TASK DESCRIPTION
Which tendencies of historians does the text below on Ibn Khaldun's historical method list as forms of bias (gharad)?
++++ TEXT TO READ
Ibn Khaldun began by identifying the besetting failure of Islamic historians before him: the uncritical transmission of reports. Historians had traditionally included reports on the basis of the apparent reliability of their chain of transmitters (isnad), borrowed from hadith methodology, without asking whether the reported events were plausible given what we know about how human societies and power actually work. The result was a historical literature filled with exaggerated numbers, impossible claims, and internally inconsistent narratives.
His famous example was the traditional account of the army of Moses numbering 600,000 warriors — a figure Ibn Khaldun rejected not on the basis of chain criticism but on rational grounds: an army of that size could not have been fed, watered, or maneuvered in the Sinai Desert, and the administrative infrastructure required to organize such a force did not exist in the ancient world. The very implausibility of the number, regardless of the chain of transmission, should alert the historian.
This principle — what Ibn Khaldun called the criterion of possibility ('imkan) — represented a new standard in historical criticism. Reports should be evaluated not only on the basis of who transmitted them but on the basis of whether they are consistent with the known patterns of human social organization, economy, and power. A report that describes something impossible given those patterns should be rejected even if its chain of transmitters appears sound.
Ibn Khaldun's methodological critique also addressed bias (gharad) in historical writing — the tendency of historians to flatter powerful patrons, to take sides in factional disputes, and to present the history of their own group favorably. He recommended awareness of these distorting factors as part of a critical historical practice.
++++++++
++++ DATA EXTRACT
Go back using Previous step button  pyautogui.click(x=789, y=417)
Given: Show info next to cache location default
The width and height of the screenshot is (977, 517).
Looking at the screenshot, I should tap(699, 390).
++++++++
++++ DATA EXTRACT
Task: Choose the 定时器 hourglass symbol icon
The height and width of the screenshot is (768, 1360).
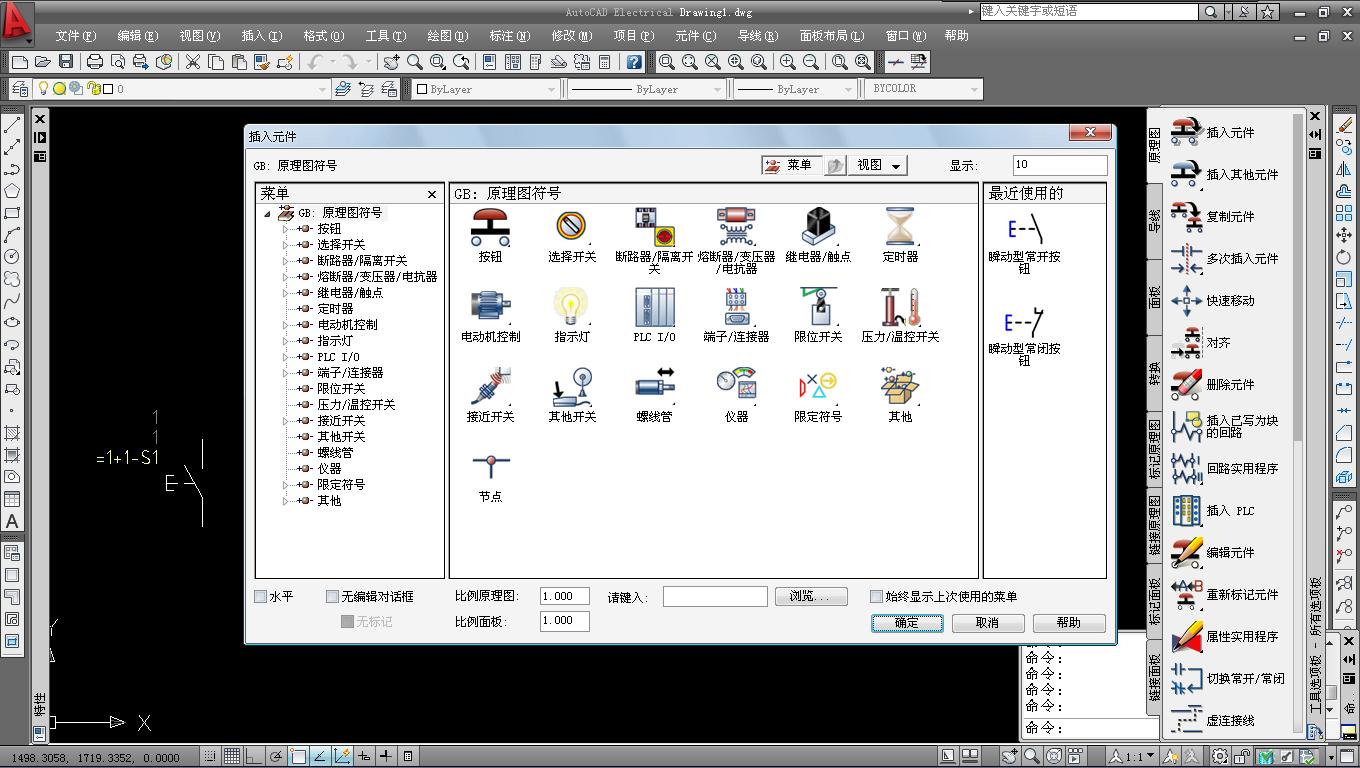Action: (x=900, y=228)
++++++++
++++ DATA EXTRACT
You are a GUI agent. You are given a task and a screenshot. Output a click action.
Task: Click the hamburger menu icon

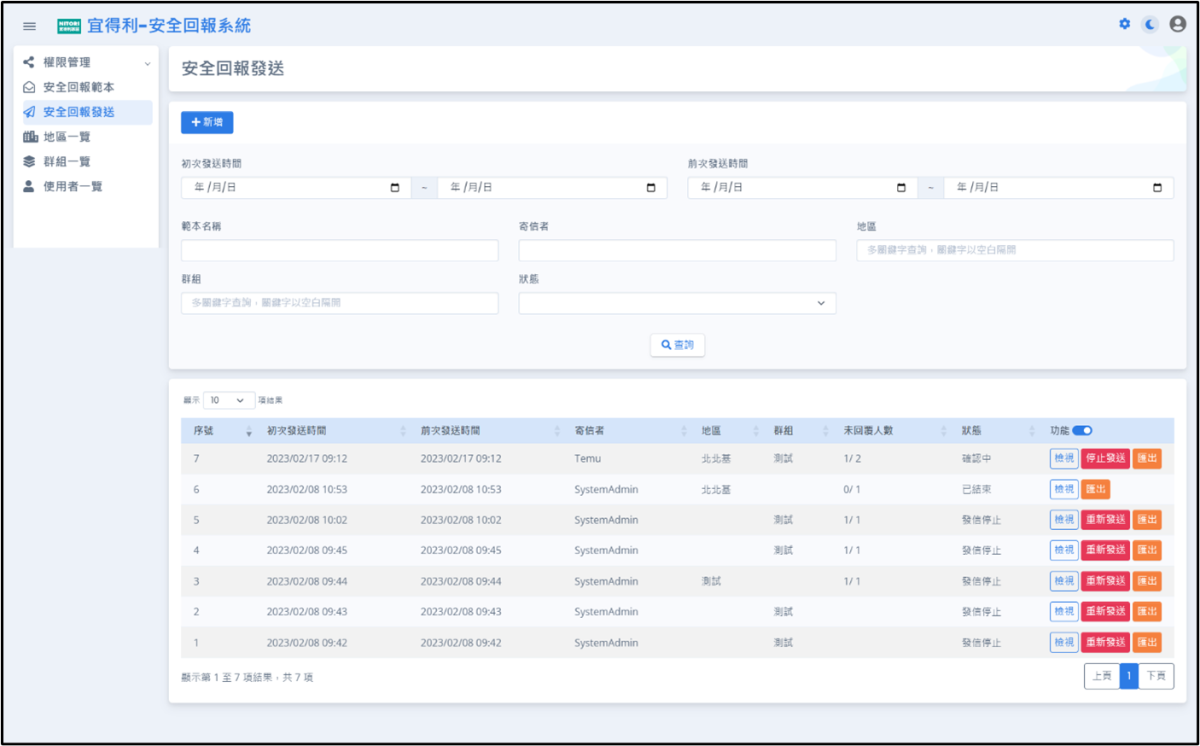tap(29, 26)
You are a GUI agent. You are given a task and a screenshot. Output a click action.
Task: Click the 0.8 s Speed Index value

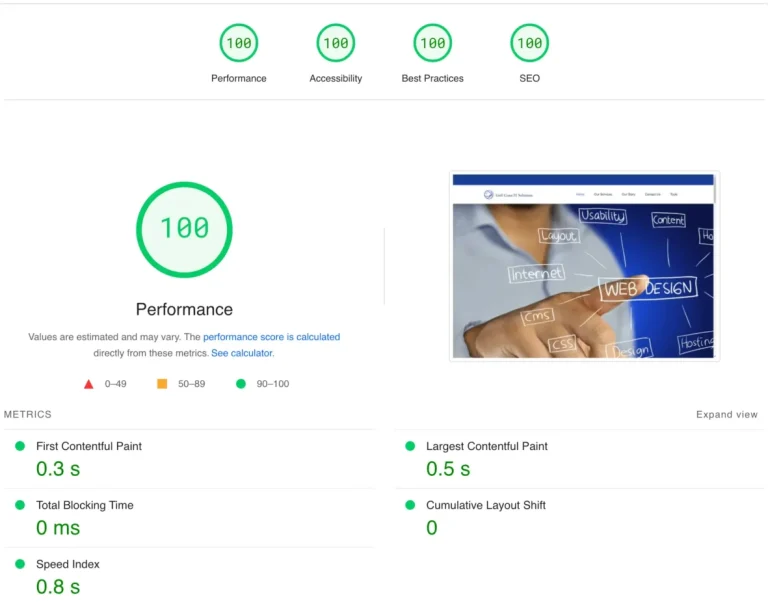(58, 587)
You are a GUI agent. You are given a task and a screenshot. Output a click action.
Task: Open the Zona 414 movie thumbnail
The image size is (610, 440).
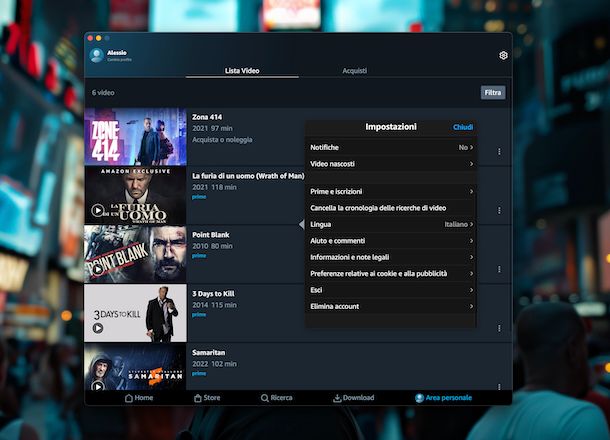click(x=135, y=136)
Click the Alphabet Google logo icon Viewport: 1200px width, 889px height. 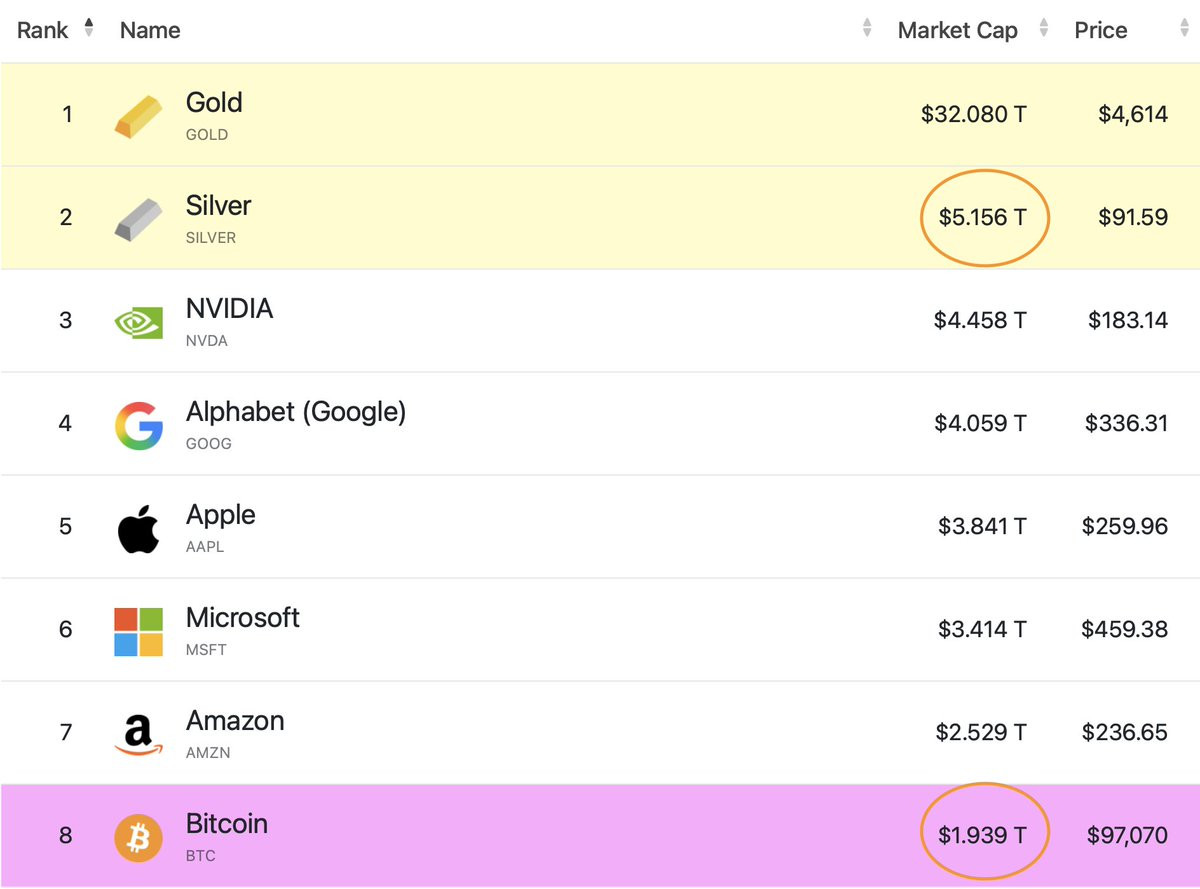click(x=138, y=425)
++++++++
THE COMPLETED TASK
- Flattering powerful patrons
- Taking sides in factional disputes
- Presenting the history of their own group favorably